Quels sont les signes d’un manque d'acides gras essentiels ?

Les premiers signes de carence en acides gras chez le chien sont un vilain pelage et des démangeaisons. Une complémentation en oméga-3 suffit souvent à y remédier.
Beaucoup se demandent pourquoi le chien peut bien avoir besoin d’un complément en oméga-3 puisque, dans la nature, les canidés sauvages ne sont pas complémentés en huile. L’une des explications possibles est que la viande que nous servons a souvent une très faible teneur en acides gras oméga-3 consécutive à la mauvaise qualité des aliments (beaucoup de céréales, riches en oméga-6) absorbés par les animaux de boucherie engraissés. La viande des animaux élevés en plein air contient notamment jusqu’à 20 fois plus d’oméga-3 que celle des animaux engraissés. Cette teneur en oméga-3 est encore plus élevée dans le gibier.

Existe-t-il d’autres graisses utiles aux animaux de compagnie ?

L’huile de bourrache est intéressante en raison de sa teneur élevée en acide gamma-linolénique (GLA). L’acide gamma-linolénique est produit par une enzyme endogène à partir de l’acide linoléique apporté par l’alimentation. Si cette enzyme ne fonctionne pas au mieux ou si la nourriture ne contient assez d’acide linoléique, le GLA ne peut être produit en quantité suffisante. Les fonctions cutanées en sont fortement perturbées, car le GLA n’est pas seulement un composant important de la peau ; il sert aussi de précurseur pour la production d’importantes hormones tissulaires. L’une d’elle est la prostaglandine E1 dont on connaît les propriétés anti-inflammatoires et anti-démangeaisons.
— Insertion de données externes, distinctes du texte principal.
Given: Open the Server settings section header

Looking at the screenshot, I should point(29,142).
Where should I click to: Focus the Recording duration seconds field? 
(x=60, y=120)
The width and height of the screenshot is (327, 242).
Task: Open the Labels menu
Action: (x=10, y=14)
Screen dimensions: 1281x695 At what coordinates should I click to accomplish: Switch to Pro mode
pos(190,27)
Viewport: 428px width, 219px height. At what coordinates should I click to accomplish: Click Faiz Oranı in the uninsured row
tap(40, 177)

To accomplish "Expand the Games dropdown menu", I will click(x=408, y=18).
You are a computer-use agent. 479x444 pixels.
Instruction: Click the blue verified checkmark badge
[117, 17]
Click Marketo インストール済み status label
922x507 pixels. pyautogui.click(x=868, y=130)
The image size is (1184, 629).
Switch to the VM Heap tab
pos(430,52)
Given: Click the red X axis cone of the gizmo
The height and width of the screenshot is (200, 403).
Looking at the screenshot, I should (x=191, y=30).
L’acide gamma-linolénique abaisse par ailleurs la pression artérielle, modère une coagulation excessive, peut apaiser un eczéma et réduire un développement cellulaire anormal (cancer).
Les huiles de nigelle, d’onagre et de chanvre contiennent elles aussi de l’acide gamma-linolénique mais, avec son taux de 20 à 24 %, l’huile de bourrache reste le meilleur choix.
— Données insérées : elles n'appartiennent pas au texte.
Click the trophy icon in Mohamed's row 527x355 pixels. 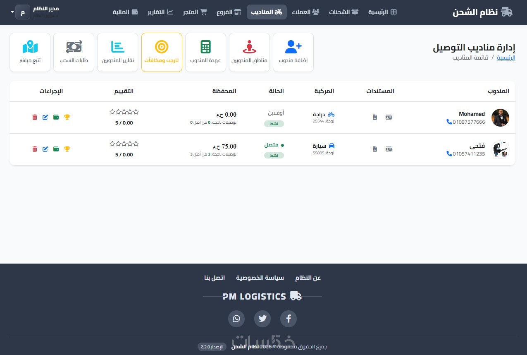(x=67, y=117)
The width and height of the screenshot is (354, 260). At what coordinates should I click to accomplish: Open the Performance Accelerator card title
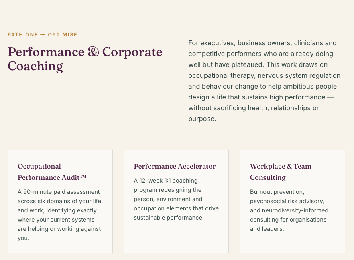click(175, 166)
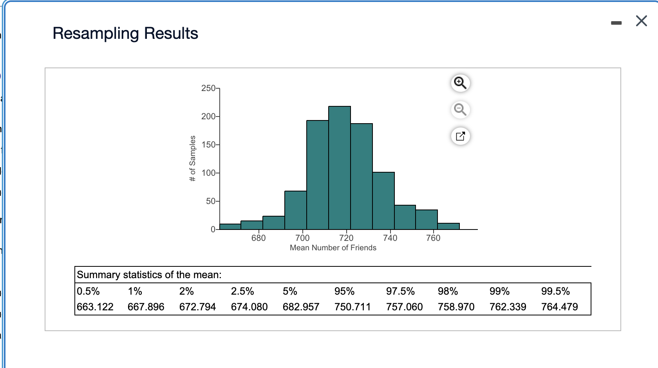Click the Resampling Results heading
658x368 pixels.
pyautogui.click(x=125, y=33)
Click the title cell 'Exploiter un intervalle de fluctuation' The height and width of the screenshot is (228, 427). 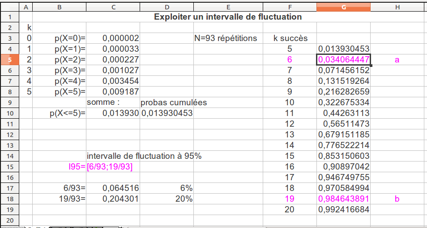point(228,17)
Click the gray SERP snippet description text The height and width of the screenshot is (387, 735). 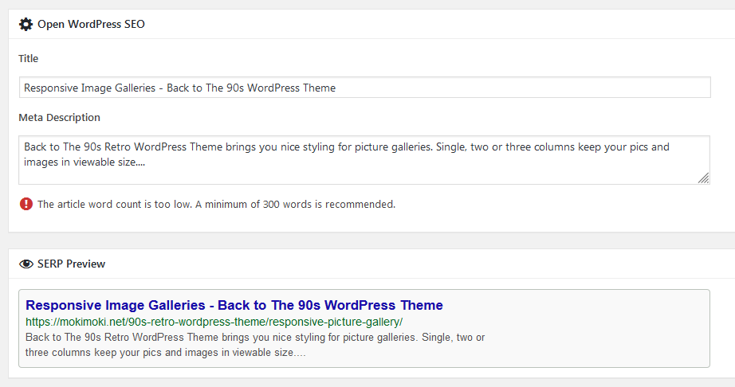255,345
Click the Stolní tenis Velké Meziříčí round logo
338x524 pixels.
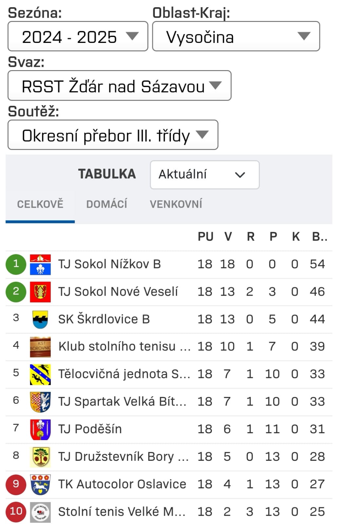point(40,512)
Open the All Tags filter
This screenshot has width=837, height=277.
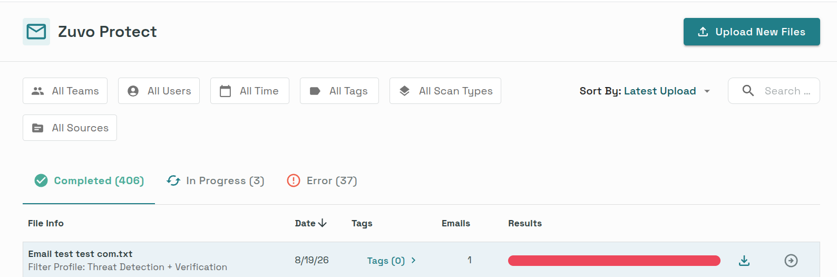click(x=339, y=91)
Les autres huiles que l’on peut utiliser sont les huiles de carthame, d’olive, de maïs et de tournesol, même si les huiles de lin et de poisson sont plus intéressantes en raison de leur richesse en oméga-3. L’huile de maïs est souvent mal tolérée pour cause d’allergies et j’ai connu quelques chiens présentant des réactions allergiques à l’huile de lin.
Les apports en vitamine E doivent être suffisants pour empêcher que les acides gras de l’huile ne rancissent dans l’organisme."